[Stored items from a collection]

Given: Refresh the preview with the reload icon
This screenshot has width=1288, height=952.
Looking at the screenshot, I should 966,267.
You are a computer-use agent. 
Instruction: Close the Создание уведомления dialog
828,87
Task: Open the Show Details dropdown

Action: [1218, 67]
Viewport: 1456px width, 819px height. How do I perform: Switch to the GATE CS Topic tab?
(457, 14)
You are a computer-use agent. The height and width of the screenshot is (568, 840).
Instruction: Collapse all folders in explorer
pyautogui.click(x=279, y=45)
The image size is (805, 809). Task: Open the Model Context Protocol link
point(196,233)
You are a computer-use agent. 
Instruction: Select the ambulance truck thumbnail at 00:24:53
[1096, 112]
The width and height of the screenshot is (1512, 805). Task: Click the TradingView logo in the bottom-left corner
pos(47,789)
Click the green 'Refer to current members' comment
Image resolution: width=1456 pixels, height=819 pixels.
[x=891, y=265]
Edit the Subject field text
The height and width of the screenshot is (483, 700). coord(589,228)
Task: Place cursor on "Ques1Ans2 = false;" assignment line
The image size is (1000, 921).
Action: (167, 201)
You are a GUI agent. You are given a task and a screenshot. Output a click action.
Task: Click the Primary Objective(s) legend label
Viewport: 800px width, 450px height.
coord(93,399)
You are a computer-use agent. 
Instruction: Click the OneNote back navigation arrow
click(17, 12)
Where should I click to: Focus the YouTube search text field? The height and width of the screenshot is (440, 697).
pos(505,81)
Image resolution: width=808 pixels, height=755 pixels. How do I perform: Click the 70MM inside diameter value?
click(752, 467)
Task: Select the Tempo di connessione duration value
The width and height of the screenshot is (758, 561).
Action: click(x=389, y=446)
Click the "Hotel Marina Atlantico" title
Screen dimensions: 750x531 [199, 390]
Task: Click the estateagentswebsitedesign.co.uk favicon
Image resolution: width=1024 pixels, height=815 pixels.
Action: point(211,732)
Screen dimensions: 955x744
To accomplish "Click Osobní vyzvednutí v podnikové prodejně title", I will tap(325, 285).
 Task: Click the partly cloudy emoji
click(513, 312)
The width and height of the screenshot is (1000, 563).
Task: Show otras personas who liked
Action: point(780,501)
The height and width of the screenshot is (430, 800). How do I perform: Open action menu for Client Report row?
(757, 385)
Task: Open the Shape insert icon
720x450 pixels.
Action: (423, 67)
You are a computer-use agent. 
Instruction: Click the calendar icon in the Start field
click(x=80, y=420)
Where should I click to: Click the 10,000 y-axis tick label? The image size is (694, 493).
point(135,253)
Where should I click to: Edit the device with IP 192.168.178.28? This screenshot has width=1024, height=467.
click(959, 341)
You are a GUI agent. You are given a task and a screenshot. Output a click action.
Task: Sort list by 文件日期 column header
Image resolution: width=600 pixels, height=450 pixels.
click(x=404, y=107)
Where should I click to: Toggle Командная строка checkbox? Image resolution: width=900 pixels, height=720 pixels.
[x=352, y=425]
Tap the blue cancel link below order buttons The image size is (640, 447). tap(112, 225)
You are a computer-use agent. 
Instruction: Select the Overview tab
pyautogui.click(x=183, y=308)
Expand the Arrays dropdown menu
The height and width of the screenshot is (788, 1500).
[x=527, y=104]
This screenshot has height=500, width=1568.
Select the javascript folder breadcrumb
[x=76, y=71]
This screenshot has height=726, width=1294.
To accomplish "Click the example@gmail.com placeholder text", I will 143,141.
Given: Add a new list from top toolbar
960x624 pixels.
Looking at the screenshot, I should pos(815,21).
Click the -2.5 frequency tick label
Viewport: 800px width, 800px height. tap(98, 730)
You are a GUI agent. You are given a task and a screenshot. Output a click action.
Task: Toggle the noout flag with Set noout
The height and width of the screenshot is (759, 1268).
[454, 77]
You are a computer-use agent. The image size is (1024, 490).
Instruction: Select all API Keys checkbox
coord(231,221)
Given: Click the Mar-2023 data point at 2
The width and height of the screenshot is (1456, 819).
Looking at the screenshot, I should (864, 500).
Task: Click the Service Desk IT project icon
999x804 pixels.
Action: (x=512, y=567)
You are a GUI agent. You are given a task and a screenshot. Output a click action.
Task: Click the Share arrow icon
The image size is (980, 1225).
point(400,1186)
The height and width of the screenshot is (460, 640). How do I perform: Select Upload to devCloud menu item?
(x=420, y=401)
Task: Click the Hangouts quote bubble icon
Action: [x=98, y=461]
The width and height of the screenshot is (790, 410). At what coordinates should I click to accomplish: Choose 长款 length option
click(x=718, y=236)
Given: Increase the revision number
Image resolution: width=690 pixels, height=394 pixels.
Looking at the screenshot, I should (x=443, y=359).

▸ **WHAT TO DO**: Check every line of the records, and copy the ones that hold the word "will".

▸ **EXERCISE RESPONSE**:
To accomplish "Click Osobní vyzvednutí v podnikové prodejně title", I will tap(325, 285).
To accomplish "Click the example@gmail.com placeholder text", I will 143,141.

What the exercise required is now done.